Spatial Analysis of Biological Variation

Evolutionary Biology: Charles Ross (Hampshire College)

Evolutionary and ecological processes (selection, assortative mating, etc) often must be inferred from patterns of variation in nature. These patterns may vary in time and space, and they may vary within vs. between groups. Additionally, the relationship among different kinds of variation (genetic vs geographic vs. ecological) may provide useful insight. Unfortunately, the same pattern may point to different potential explanations, different patterns may point to the same explanation, or the patterns of variation may not fit any current explanation. Consequently, an ongoing challenge is to develop models that may link evolutionary and ecological processes to patterns of variation in actual biological systems. Spatial analysis of variation in biological systems currently is an especially active area or research (landscape genetics, for example).

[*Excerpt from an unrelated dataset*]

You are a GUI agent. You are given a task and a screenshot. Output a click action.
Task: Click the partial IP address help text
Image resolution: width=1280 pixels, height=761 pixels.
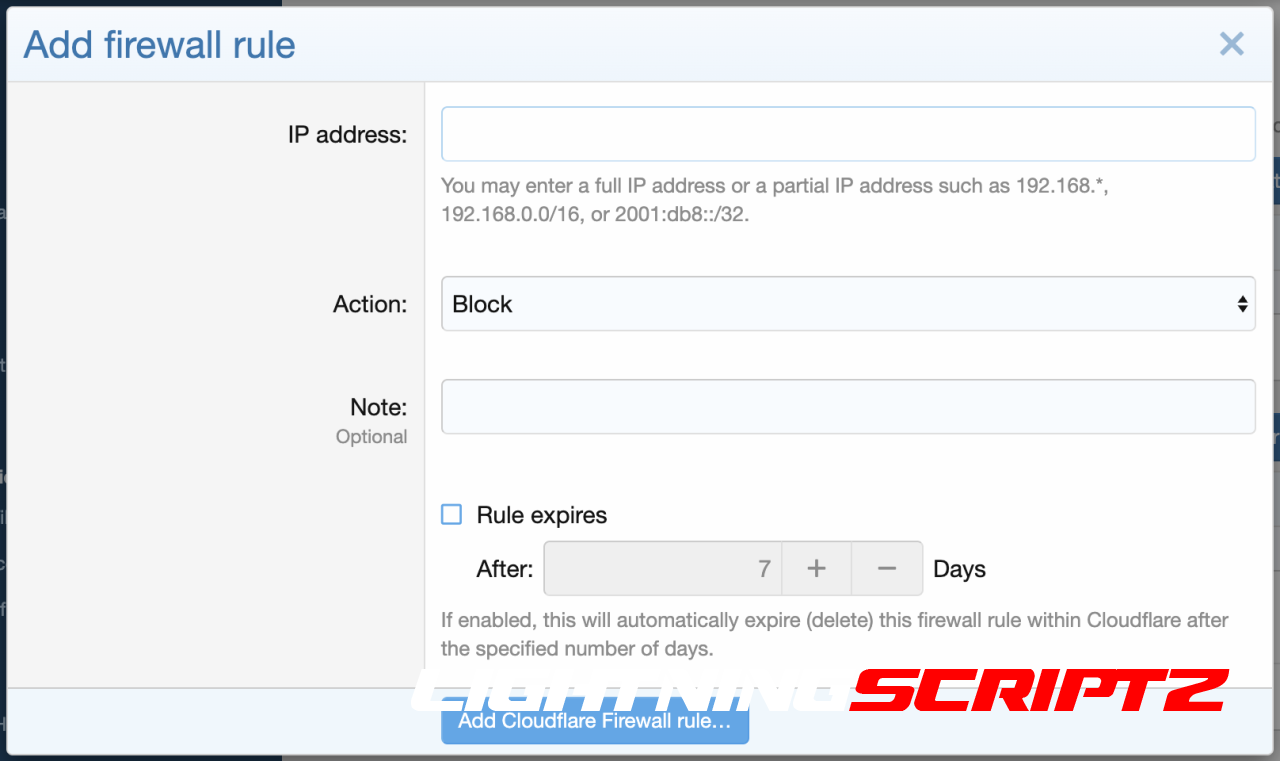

Hybrid zones, spatial areas where two distinct groups (eg. species) produce hybrid offspring, may be considered a special case of spatial variation. Hybrid zones have great advantages for understanding evolutionary forces because of the particular nature of their structure: linking hybrid zone structure (pattern) and maintenance (process) can reveal how evolution leads to adaptation and how speciation works. Currently, hybrid zone models focus on simple, one-dimensional zones, but even these are limited. Two perspectives of investigation are needed. First, exploring models of hybrid zone structure as a function of dimensionality, complexity, scale, and heterogeneity of the system, are interesting and productive directions. Second, testing candidate models with biological data will provide insight into the connection between spatial patterns and evolutionary parameters.